**Data records**
"""
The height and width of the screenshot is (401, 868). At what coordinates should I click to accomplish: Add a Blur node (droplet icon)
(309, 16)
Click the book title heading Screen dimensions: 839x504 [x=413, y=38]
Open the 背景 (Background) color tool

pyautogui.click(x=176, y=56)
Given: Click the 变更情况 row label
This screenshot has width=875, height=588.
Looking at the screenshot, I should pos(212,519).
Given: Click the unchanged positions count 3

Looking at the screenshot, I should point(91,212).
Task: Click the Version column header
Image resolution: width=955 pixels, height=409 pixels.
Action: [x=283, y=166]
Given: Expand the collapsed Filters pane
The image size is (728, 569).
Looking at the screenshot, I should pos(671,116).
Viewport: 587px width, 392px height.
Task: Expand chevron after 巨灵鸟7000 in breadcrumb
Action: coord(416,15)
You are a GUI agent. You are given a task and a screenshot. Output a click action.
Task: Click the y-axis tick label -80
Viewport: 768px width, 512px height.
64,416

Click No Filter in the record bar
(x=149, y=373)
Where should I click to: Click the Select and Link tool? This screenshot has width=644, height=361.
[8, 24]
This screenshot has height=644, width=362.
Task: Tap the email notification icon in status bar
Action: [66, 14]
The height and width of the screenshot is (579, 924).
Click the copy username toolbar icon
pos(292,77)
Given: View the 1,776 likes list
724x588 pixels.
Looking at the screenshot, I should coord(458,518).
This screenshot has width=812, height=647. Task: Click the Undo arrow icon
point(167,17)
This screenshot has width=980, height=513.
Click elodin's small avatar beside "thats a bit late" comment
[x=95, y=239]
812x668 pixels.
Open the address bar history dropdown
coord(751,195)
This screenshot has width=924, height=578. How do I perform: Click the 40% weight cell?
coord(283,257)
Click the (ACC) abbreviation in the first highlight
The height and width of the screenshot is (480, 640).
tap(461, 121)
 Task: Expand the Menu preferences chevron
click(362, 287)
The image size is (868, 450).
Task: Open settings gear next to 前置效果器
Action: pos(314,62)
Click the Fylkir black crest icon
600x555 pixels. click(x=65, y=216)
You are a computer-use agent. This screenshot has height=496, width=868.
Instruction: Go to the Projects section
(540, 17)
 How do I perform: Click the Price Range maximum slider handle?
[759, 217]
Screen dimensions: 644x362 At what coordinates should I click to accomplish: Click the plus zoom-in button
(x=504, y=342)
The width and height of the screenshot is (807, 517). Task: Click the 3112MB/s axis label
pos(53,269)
"""
**Task instructions**
Within the material, how many lines hold "agent"? Say only the number.

**Solution**
2